SELECTED EXTRACT:

+ + + +

Was Joh some Queensland Rasputin, dabbling in the black arts, hypnotising the bewildered masses, reducing them to fawning, dribbling idiots? Hardly. His workaholic, anti-greenie, anti-intellectual strongman- on-a-mission act — two parts racist, three parts sexist, four parts homophobic — resonated deeply with the prejudice and backwoods suspicion of many Queenslanders, especially outside the towns, where a country vote could be worth up to five times as much as a vote in the city.

In the 1971 Queensland state election, Joh’s Country Party somehow grabbed the largest number of parliamentary seats with the smallest number of primary votes. Labor won half the two-party preferred vote, but ended up with only 41 per cent of the seats to the Coalition’s 59 per cent. Hmmm. Does that seem fair to you?

As time went on, protests were crushed, venues shut down, and young people were fitted up, busted and harassed. Joh’s mangled rants about getting rid of communists and unions, weeding out troublemakers and atheists became inextricably interwoven with notions of Queensland pride. There was widespread nodding agreement with Joh’s disgust of gays, greens, blacks and reds. Protesters were misfits and malcontents, typified by Joh as ‘friends of the dirt’, the ‘anti-nuclear lot’ and the ‘everything for the aborigines crowd’. By 1983, Joh’s Nationals were ruling in their own right with the simple slogan “Joh. Queensland.”

There was something deeply disturbing about the readiness of Queenslanders to support Joh’s Canberra bashing. He said Queensland would run its own affairs, have its own flag, its own seat in the United Nations, and even have its own currency, the Queensland dollar. During a Japanese trade mission he announced, “I am here to say we are not Australians — we are Queenslanders.”"

In 1977, John Jiggens and other co-founders of Cane Toad Times were ruminating over a variety of tropical produce when someone suggested the cane toad as their satirical Queensland champion. They all laughed. The cane toad was repulsive, but also a heroic and ultimately hilarious celebration of a super fit mascot with an out-of-my-way komodo-dragon-like swagger of invincibility, deadly poison sacs and morose frown. The idea was simply funny. And so Cane Toad Times was born.

The original Cane Toad Times collective was a group of young Queensland writers and friends who had met at The University of Queensland in the 1970s, including John Jiggens, David Richards, Gerard Lee, Ian Roberts, Bill Thorpe, Sue McLeod and Janice Knopke, who teamed up with a group of cartoonists from 4ZZZ-FM’s Radio Times, including Matt Mawson, Terry Murphy, Damien Ledwich and Ross Hinckley. The year of 1977 coincided with the onset of two crucial years of pitched battle on the campuses and streets of Brisbane. The battle was between Joh and his cohort of white-shoe property developers, industrialists and open-cut profiteers on one side — and on the other a rag-tag alliance of civil liberties lawyers, marxists, students, academics, unionists, musicians, actors and women.

+ + + +

GIVEN MATERIAL:
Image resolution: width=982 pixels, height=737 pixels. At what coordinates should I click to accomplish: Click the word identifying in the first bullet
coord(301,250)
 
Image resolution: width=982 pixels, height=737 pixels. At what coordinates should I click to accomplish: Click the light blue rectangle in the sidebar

+ + + +

SET TASK 1: From the passage on Joh's Queensland, extract everything from "Was Joh some" down to "fair to you?".
SET TASK 2:
Answer these questions using the passage on Joh's Queensland:
(a) In which year's Queensland state election did Joh's Country Party win the largest number of seats with the smallest number of primary votes?
(b) What slogan did Joh's Nationals use when ruling in their own right by 1983?
(c) From which publication did the cartoonists who joined the original Cane Toad Times collective come?
SET TASK 3: List every cartoonist that the passage on Joh's Queensland names as part of the group that teamed up with the original Cane Toad Times collective.

REPLY 1:
Was Joh some Queensland Rasputin, dabbling in the black arts, hypnotising the bewildered masses, reducing them to fawning, dribbling idiots? Hardly. His workaholic, anti-greenie, anti-intellectual strongman- on-a-mission act — two parts racist, three parts sexist, four parts homophobic — resonated deeply with the prejudice and backwoods suspicion of many Queenslanders, especially outside the towns, where a country vote could be worth up to five times as much as a vote in the city.

In the 1971 Queensland state election, Joh’s Country Party somehow grabbed the largest number of parliamentary seats with the smallest number of primary votes. Labor won half the two-party preferred vote, but ended up with only 41 per cent of the seats to the Coalition’s 59 per cent. Hmmm. Does that seem fair to you?

REPLY 2:
(a) 1971
(b) "Joh. Queensland."
(c) 4ZZZ-FM's Radio Times

REPLY 3:
Matt Mawson
Terry Murphy
Damien Ledwich
Ross Hinckley